I have been reloading for a few years now, starting out with just 45 ACP, then 357 Magnum. My friend introduced me to 44 Magnum, gave me his Dillon 450 with the S&W 629 PC that he sold me. I became hooked on recoil.

I started reloading 454 Casull, 460 S&W and 500 S&W on a single stage. To facilitate a faster process, I have separate powder drops for 500 Magnum x 2 (500 grain bullets, 350 grain bullets), 454 Casull and 460.










One day I was talking to a new friend saying I wanted one of those automated reloading machines that I saw for around $3k.
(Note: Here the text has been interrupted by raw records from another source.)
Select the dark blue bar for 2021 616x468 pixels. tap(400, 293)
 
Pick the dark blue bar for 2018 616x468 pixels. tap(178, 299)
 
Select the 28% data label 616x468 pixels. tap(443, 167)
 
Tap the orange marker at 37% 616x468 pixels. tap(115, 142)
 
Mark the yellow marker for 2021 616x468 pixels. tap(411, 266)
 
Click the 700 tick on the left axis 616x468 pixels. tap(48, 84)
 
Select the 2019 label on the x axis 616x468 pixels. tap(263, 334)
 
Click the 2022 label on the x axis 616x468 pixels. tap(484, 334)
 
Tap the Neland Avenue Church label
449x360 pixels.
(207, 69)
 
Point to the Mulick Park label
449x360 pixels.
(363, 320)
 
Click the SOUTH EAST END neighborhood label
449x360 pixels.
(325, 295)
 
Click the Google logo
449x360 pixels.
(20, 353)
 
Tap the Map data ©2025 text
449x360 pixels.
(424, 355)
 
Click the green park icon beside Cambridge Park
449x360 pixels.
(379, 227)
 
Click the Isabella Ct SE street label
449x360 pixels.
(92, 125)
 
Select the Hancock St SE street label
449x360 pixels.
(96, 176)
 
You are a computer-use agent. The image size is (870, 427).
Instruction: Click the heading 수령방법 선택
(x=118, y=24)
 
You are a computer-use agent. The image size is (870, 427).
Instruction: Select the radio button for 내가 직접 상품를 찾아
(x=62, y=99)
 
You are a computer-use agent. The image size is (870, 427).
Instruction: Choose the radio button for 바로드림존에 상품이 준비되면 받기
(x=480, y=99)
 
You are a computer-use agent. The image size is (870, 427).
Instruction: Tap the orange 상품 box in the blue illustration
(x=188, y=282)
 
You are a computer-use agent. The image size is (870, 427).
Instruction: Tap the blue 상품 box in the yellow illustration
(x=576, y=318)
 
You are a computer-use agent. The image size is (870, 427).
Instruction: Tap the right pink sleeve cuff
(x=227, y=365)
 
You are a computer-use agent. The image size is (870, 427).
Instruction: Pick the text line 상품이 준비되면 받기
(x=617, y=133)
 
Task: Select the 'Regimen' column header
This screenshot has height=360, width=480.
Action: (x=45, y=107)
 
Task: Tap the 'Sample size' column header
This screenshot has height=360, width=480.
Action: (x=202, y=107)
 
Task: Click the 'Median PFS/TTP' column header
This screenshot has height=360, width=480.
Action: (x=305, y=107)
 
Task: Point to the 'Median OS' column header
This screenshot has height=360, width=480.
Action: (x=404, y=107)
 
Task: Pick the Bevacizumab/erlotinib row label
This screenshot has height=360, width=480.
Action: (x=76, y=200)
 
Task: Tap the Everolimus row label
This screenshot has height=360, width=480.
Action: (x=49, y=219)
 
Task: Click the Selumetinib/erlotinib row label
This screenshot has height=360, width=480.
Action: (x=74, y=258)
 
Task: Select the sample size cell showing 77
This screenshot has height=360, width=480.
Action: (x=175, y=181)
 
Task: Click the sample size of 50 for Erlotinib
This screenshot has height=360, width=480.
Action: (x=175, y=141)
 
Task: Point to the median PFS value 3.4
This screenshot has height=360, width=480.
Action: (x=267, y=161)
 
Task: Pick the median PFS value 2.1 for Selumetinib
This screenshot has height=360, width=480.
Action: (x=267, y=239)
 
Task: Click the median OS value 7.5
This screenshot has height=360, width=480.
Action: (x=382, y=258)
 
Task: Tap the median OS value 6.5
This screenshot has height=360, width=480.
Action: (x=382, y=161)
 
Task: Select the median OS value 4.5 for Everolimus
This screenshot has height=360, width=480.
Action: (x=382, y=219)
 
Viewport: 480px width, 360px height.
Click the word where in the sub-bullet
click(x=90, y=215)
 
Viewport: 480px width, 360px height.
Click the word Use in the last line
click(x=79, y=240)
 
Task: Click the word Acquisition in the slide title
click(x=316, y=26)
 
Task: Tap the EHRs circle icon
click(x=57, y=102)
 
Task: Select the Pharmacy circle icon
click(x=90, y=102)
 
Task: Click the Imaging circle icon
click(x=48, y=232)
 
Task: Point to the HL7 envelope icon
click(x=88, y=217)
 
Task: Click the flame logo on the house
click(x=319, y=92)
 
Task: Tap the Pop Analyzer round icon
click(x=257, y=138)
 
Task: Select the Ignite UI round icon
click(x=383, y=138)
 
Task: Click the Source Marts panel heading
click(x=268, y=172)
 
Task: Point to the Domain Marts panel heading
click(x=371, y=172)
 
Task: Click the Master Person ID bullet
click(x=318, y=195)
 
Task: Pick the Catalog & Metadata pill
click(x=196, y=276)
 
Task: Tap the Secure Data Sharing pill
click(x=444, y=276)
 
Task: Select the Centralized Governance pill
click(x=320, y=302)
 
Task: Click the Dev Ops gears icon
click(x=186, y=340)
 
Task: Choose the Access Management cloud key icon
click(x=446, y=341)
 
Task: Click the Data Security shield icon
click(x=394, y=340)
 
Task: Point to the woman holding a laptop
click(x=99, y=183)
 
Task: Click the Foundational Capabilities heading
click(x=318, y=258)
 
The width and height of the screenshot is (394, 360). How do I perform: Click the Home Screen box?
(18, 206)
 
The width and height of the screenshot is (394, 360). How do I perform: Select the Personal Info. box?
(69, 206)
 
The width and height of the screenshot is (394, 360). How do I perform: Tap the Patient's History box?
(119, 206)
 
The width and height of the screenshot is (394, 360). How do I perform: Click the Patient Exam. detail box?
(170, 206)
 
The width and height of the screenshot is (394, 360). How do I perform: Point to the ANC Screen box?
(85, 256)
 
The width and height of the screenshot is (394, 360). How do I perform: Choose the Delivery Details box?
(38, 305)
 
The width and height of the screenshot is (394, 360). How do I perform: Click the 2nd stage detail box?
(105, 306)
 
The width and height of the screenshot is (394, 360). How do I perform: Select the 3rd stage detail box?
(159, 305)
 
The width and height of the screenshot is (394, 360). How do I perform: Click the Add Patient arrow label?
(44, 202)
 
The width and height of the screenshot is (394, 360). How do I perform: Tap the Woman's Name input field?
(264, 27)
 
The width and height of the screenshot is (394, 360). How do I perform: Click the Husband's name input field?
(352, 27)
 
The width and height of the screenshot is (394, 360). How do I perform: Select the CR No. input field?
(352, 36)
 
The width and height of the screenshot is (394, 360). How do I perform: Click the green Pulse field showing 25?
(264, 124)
She said she wanted to sell her Dillon 550, so after a good deal, I decided to jump on it.

However, I was "out of space". My desk had 3 presses already but the other side of the desk was unused and had wasted space. So I turned it in my basement workshop so I can have more working room....










So here is house 1/4 of the workroom looks...
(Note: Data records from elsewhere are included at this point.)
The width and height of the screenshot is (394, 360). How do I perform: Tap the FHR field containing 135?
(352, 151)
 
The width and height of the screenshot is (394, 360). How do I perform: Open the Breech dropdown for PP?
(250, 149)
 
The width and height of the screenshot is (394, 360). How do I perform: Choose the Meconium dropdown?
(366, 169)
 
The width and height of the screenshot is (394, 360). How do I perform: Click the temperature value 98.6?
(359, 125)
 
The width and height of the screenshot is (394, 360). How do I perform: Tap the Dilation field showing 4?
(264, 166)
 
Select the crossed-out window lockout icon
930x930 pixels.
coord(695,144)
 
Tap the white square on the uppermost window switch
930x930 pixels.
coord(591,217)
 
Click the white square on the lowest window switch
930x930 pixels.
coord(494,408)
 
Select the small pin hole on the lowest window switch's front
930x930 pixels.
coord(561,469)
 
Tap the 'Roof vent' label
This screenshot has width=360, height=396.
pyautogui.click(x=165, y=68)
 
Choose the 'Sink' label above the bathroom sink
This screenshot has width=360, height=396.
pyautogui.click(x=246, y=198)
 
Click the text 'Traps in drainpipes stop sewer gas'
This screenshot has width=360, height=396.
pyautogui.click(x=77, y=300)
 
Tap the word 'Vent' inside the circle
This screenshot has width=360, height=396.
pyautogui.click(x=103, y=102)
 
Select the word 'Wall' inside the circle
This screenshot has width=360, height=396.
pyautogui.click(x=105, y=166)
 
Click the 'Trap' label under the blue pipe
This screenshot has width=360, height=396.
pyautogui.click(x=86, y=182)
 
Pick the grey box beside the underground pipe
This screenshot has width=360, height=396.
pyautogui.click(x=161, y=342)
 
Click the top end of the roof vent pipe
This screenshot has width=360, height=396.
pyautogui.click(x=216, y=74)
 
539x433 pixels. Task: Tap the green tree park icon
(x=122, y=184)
The advantage is that each station has a load I can specifically work on in a few minutes.

The disadvantage is that I see space for two more progressive presses.

UPDATE:































Updated to add an RCBS turret press for rifle ammunition.

I've been reloading 9 mm so it has been cluttered on the desk.
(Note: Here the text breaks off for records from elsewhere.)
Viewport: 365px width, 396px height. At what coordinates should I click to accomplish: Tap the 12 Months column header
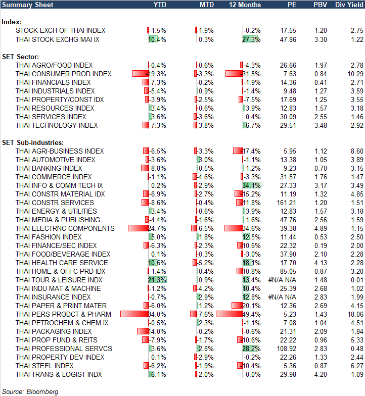(245, 5)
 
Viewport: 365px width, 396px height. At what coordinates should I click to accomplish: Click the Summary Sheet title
(25, 5)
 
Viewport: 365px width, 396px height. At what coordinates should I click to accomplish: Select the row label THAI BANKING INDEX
(49, 168)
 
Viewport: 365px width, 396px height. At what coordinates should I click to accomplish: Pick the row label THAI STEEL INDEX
(44, 366)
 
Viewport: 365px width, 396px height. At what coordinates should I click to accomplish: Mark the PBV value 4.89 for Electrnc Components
(321, 228)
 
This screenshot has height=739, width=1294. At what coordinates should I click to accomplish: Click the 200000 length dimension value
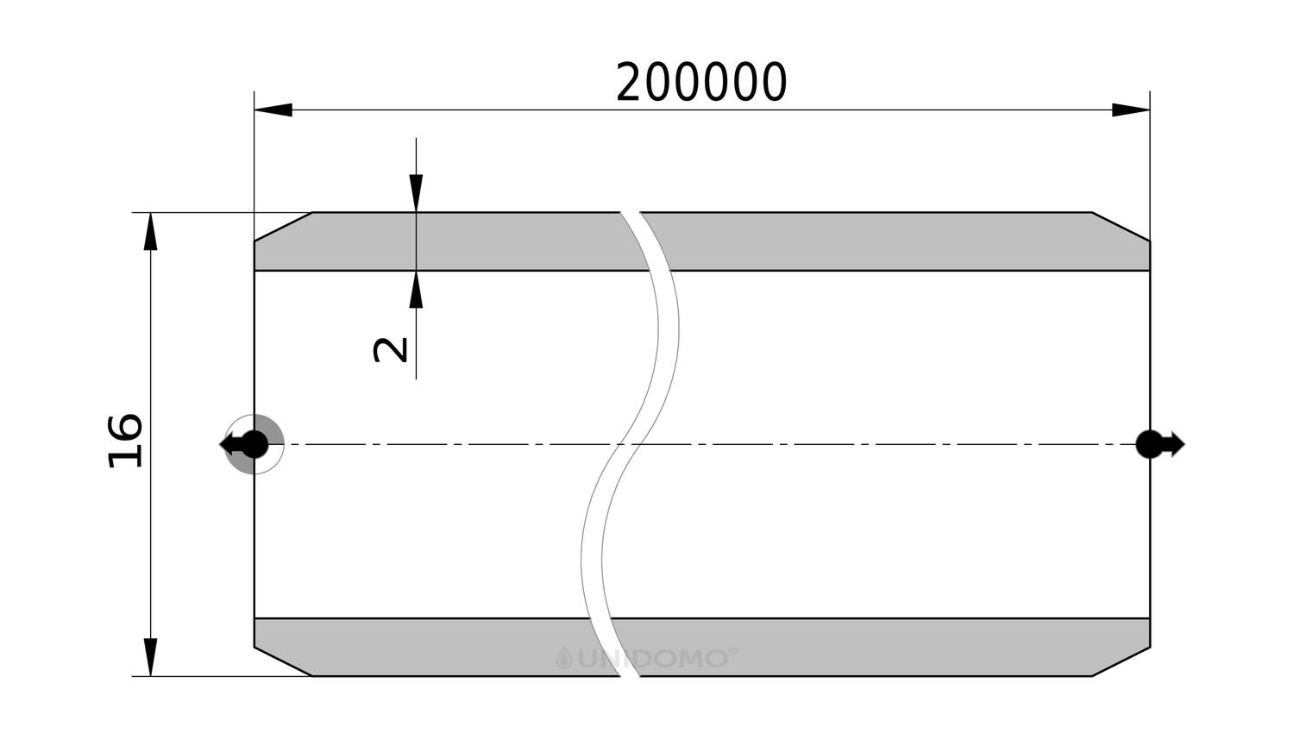701,83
Sent from my iPad using Tapatalk Pro


----------



## TheReaper (Nov 14, 2008)

What powder do you use for the .44 mag ? I have RCBS .44 eqt and used Hercules 2400 the last time I reloaded.


----------



## CDR_Glock (Jul 28, 2012)

TheReaper said:


> What powder do you use for the .44 mag ? I have RCBS .44 eqt and used Hercules 2400 the last time I reloaded.


I use Win 296, 210 gr JHP, Win our Federal magnum primer.

This is based upon my friend reloading his S&W 629 Performance Center That he sold me with the Aimpoint Micro, the Dillon 450, components for over 1000 rounds of ammo for a darn great price.

Sent from my iPad using Tapatalk Pro


----------



## MoMan (Dec 27, 2010)

Nice reloading room ya got there!


----------



## Steve M1911A1 (Feb 6, 2008)

OK, showoff...
Now I'm *GREEN* with *ENVY*!

You have more Dillon presses than I can count on both hands.
I had to take off my shoes!

rayer:


----------



## crewchief (Jul 25, 2018)

All I see is, $$$$$$$$$$$$$$$$$$$....... LOL.... Nice set up for sure.


----------



## CDR_Glock (Jul 28, 2012)

Ok, so I organized everything, finally.

I put all Brass, primers, and bullets next to each press. The primer tubes in the center with the primer tray. The manual is on the edge of the bench. I have others to put there, too (Hornady, Speer, and Lyman).

The tumblers are on the ground since one time it tumbled off of the bench. I decided it was best to put them in a corner.

Sent from my iPhone using Tapatalk Pro


----------



## gwpercle (Jun 8, 2018)

I had no idea a reloading room was could be that clean , neat and well organized .
My hoarding tendencies and dirt blindness won't allow me to do what you have done...
I need an intervention or at the very least an opportunity to appear on a episode of " Hoarders" .

Very sweet set up...you should be proud .
Gary


----------